Electricity surrounds us. Whether in the grids of power cables blanketing every developed nation, or the currents coursing through the human bloodstream to keep the heart beating, electricity drives our lives. It has powered the great advances of the last century and the hunger for more — and a more efficient — means of generating electricity is always growing.

Generating the massive wattage that powers the globe is no small task, especially considering it requires ravenous consumption of resources like coal and gas. Natural resources are finite, however, and the processes of extracting and using them are often destructive. As technology advances and the global population swells, clean and renewable energy will become the holy grail. Avenues of research into renewable energy include methods such as cold fusion, but for the time being these are pipe dreams. There exists, however, a great and terrible source of energy which, if not limitless, will likely last billions of years.
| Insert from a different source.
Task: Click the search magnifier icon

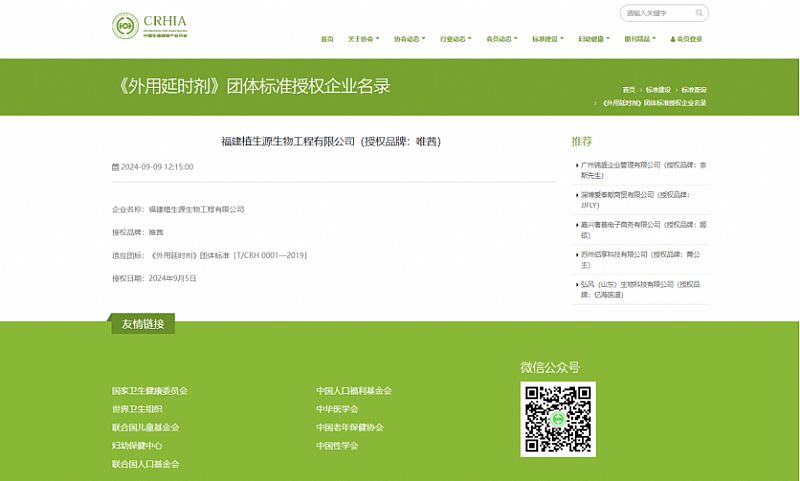Action: 699,13
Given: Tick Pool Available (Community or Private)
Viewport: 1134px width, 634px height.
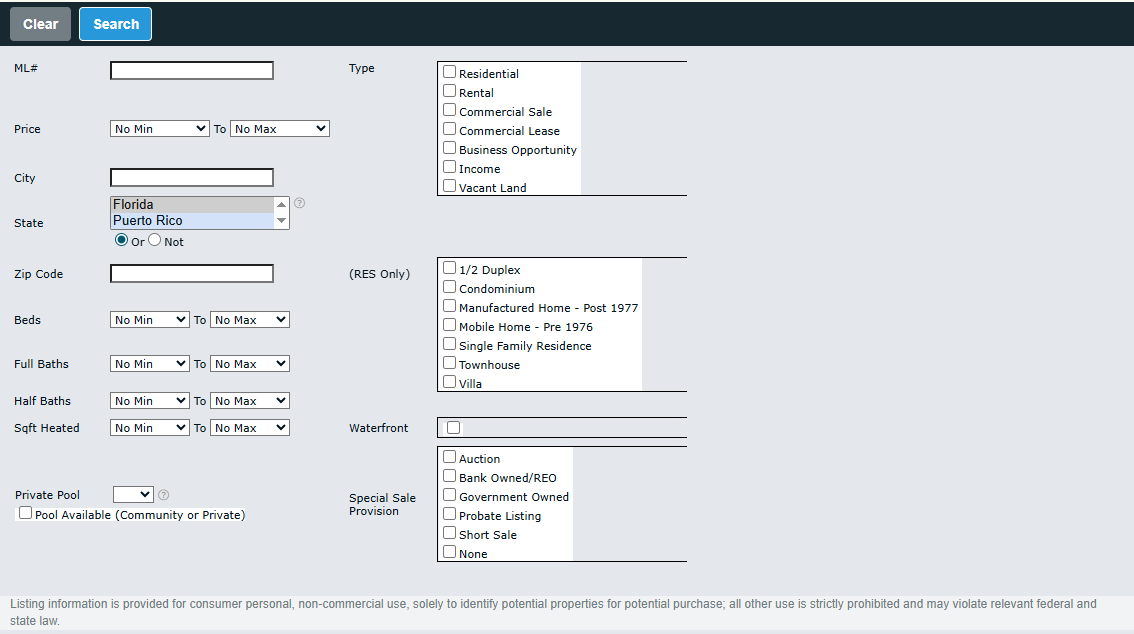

The source we speak of is the sun; the heart of the solar system and the most plentiful source of energy in our reach.

Ancient cultures often venerated the sun as a god, both for its blinding appearance and ability to make crops grow. While the worship of Aten and Helios may have died out, the sun continues to exert a primal influence on our planet, whether by nourishing the growth of entire ecosystems or killing them with drought. Now, with recent developments in technology, the sun may even provide us with unlimited power going forward.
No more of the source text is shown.